- Task objective
In the listing below, tally the lines that hold "quantity" and report that number by itself.

- Extracted records

☆ ☆ ☆

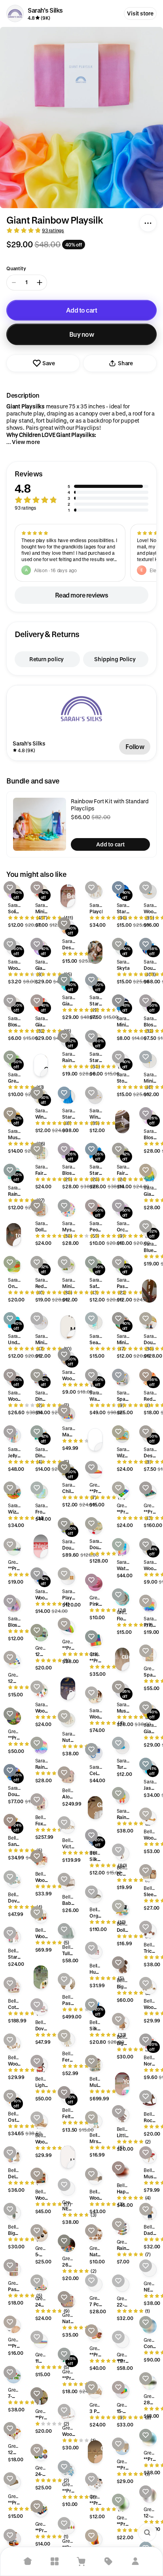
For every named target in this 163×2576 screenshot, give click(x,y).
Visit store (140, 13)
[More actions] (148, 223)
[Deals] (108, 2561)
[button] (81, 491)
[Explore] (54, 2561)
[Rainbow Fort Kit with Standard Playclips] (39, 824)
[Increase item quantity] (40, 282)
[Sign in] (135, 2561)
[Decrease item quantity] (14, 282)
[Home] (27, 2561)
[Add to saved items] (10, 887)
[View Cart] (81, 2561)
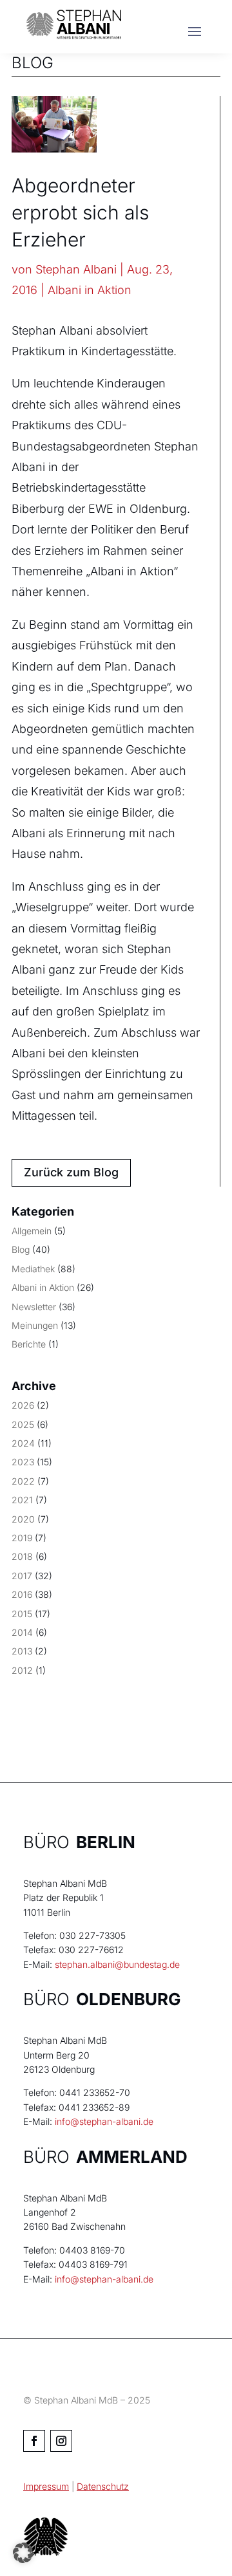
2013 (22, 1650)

☆ ☆ ☆

- Response for this exercise
2